SOURCE -
* Start *
Perhaps, this is one more to way to achieve Open-Closed principle of OOP, Let us explore.

Let us implement some trivial examples to proceed further. Implementations are not of production quality; proper memory management is not there. This is just to explain the concepts.

Let us define an interface, IShape from which Rectangle and Ellipse are derived as given below.

struct Bounds
{
Bounds() : left(0), right(0), top(0), bottom(0)
{

}
Bounds(int ileft, int itop, int iright, int ibottom) : left(ileft), top(itop), right(iright), bottom(ibottom) { }
int left;
int right;
int top;
int bottom;
};

class IShape
{
public:
virtual Bounds GetBounds() = 0;
virtual void Draw() = 0;
};

class Rectangle : public IShape
{
public:
Rectangle(Bounds bounds) : currentBounds(bounds)
{

}
Bounds GetBounds()
{
return currentBounds;
}
void Draw()
{
// Draw Rectangle here.
}
private:
Bounds currentBounds;
};

class Ellipse : public IShape
{
public:
Ellipse(Bounds bounds) : currentBounds(bounds)
{

}
Bounds GetBounds()
{
return currentBounds;
}
void Draw()
{
// Draw Ellipse here.
}
private:
Bounds currentBounds;
};

Let us define a Graphics Designer, a composite class for Shapes. At Run-time several shape objects could be added to this toy Graphics Designer and Draw can be invoked to draw all the elements.

class GraphicsDesigner : IShape
{
public:
void AddRectangle(Bounds inBounds)
{
currentElements.push_back(new Rectangle(inBounds));
}

void AddEllipse(Bounds inBounds)
{
currentElements.push_back(new Ellipse(inBounds));
}

void Draw()
{
// Enumerate through the currentElements and Draw each.
}

private:
vector<IShape*> currentElements;
};

Given a class like GraphicsDesigner, How to add a new algorithm to work on contained elements! For instance, we need to find the Minimal rectangle which covers all the elements. In order to achieve this, we would need to add a method in container which enumerates through the elements and execute the algorithm. This violates OOP. And every time, we need to implement a new algorithm, we would end up adding new methods into the container class.

Algorithms are getting bound to the data container.

We will analyse further to understand the problem well.

Adding methods to the container is not a good idea as algorithms just depend upon the contained elements and not on the state of the container.

Needed algorithms can't be defined before hand, just think of possible algorithms on Integers containers, finitely huge, right.

Given that, we need to find out a way to dynamically add the behaviors on to the containers. Without further ado, we will define Visitor pattern and see how it resolves this.
* End *
OBJECTIVES -
1. In the excerpt on the Open-Closed principle, rewrite the passage from "Let us implement" up to and including "explain the concepts.", changing "trivial" to "simple".
2. According to the excerpt on the Open-Closed principle, why is adding algorithm methods to the container class a poor idea? Answer in one to three sentences.
3. Pick up the excerpt on the Open-Closed principle after its final sentence and continue it.

RECORDS PROVIDED -
* Start *
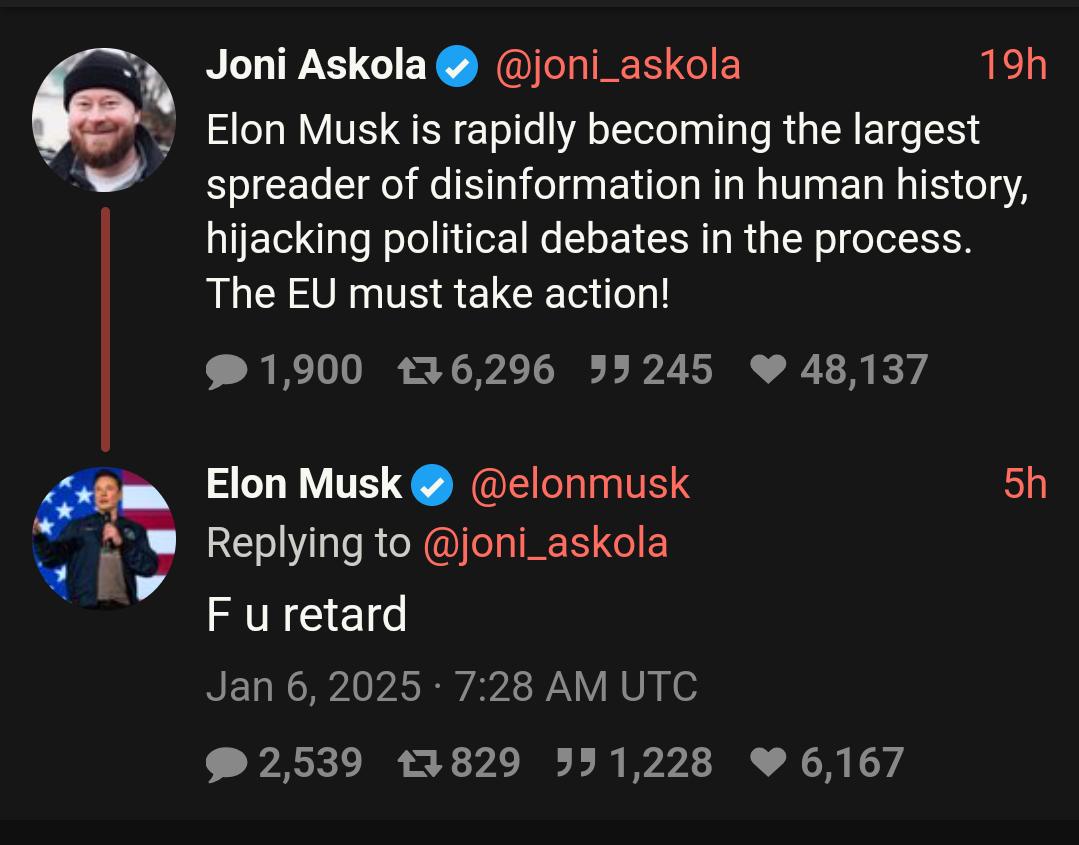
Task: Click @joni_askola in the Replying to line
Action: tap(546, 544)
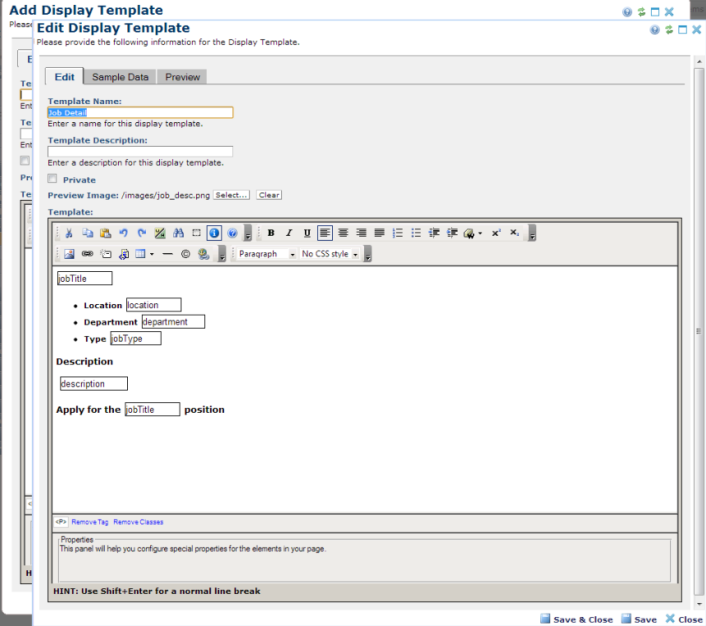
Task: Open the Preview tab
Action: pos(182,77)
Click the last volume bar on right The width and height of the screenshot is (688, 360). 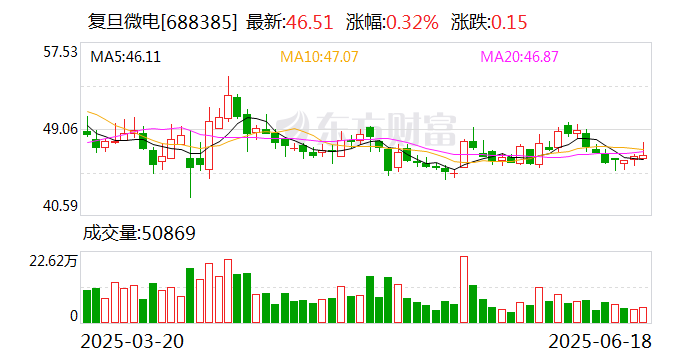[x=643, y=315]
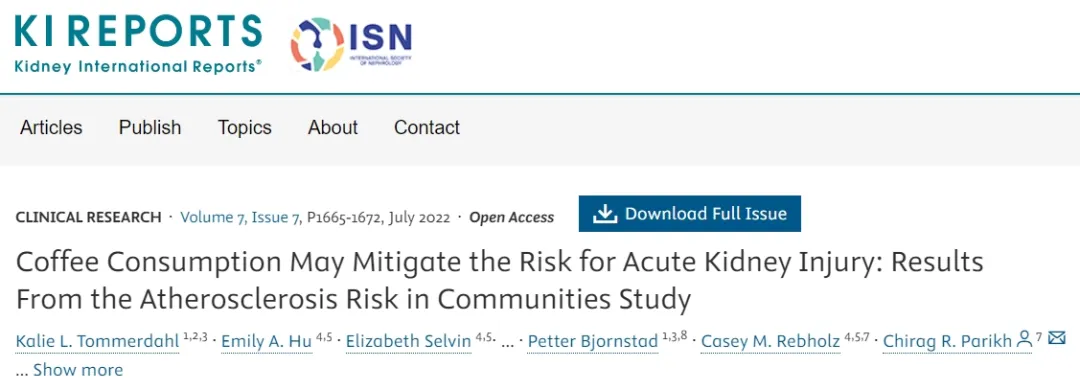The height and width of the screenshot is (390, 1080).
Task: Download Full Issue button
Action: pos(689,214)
* End *
PER-TASK OUTPUTS -
1.
Let us implement some simple examples to proceed further. Implementations are not of production quality; proper memory management is not there. This is just to explain the concepts.

2. Adding such methods is a poor idea because the algorithms depend only on the contained elements, not on the state of the container. Each new algorithm would also mean another method in the container class, which ties the algorithms to the data container.

3.
For every algorithm, we should derive a class from Visitor interface; Visitor interface should contain a collection of overloaded Visit methods one for each different types of Visit-able classes. Visit-able classes as per our example, are Rectangle and Ellipse(and general Shape also). Every visit-able class should define a method "Accept".

Let me define a simple PrintVisitor to clarify the needs of all these interfaces.

Before that, given below are the example classes after the changes, made with Visit and Accept interfaces.

class Rectangle;
class Ellipse;

class IShapesVisitor
{
public:
virtual void Visit(Rectangle*) = 0;
virtual void Visit(Ellipse*) = 0;
};

class IShape
{
public:
virtual Bounds GetBounds() = 0;
virtual void Draw() = 0;
virtual void Accept(IShapesVisitor* visitor) = 0;
};

class Rectangle : public IShape
{
public:
Rectangle(Bounds bounds) : currentBounds(bounds)
{

}
Bounds GetBounds()
{
return currentBounds;
}
void Draw()
{
// Draw Rectangle here.
}
void Accept(IShapesVisitor* visitor)
{
visitor->Visit(this);
}
private:
Bounds currentBounds;
};

class Ellipse : public IShape
{
public:
Ellipse(Bounds bounds) : currentBounds(bounds)
{

}
Bounds GetBounds()
{
return currentBounds;
}
void Draw()
{
// Draw Ellipse here.
}
void Accept(IShapesVisitor* visitor)
{
visitor->Visit(this);
}
private:
Bounds currentBounds;
};

class GraphicsDesigner : IShape
{
public:
void AddRectangle(Bounds inBounds)
{
currentElements.push_back(new Rectangle(inBounds));
}

void AddEllipse(Bounds inBounds)
{
currentElements.push_back(new Ellipse(inBounds));
}

void Draw()
{
// Enumerate through the currentElements and Draw each.
}

Bounds GetBounds() { return Bounds(); }

void Accept(IShapesVisitor* visitor)
{
vector::iterator shapeItr = currentElements.begin();
for(; shapeItr != currentElements.end(); shapeItr++)
{
IShape *val = (*shapeItr);
val->Accept(visitor);
}
}

private:
vector<IShape*> currentElements;
};

Now, we will define a simple PrintVisitor to show the power of Visitor pattern.

class PrintVisitor : public IShapesVisitor
{
public:
void Visit(Rectangle* inShape)
{
cout << "This is a Rectangle" << endl;
}

void Visit(Ellipse* inShape)
{
cout << "This is an Ellipse" << endl;
}
};

Of course, "Print" is so trivial to be considered as an algorithm which works on the data. But it clearly avoided the need for having "Print" virtual function in Shape derived classes. Now let us think of a decent algorithm which could work on the data. Let us assume, we need to find the total area occupied by all shapes in GraphicsDesigner. Without Visitor pattern, we would have to add up a new member function in GraphicsDesigner class. But with Visitor pattern, things become very easy that we need to add a new class in Visitor hierarchy as given below.

class TotalAreaVisitor : public IShapesVisitor
{
public:
TotalAreaVisitor() : TotalArea(0.0)
{
}
void Visit(Rectangle* inShape)
{
Bounds bounds = inShape->GetBounds();
int width = bounds.right - bounds.left;
int height = bounds.bottom - bounds.top;
int currentArea = width * height;
TotalArea += currentArea;
}

void Visit(Ellipse* inShape)
{
Bounds bounds = inShape->GetBounds();
int width = bounds.right - bounds.left;
int height = bounds.bottom - bounds.top;
double currentArea = width * height * 3.14 / 4;
TotalArea += currentArea;
}
double GetTotalArea()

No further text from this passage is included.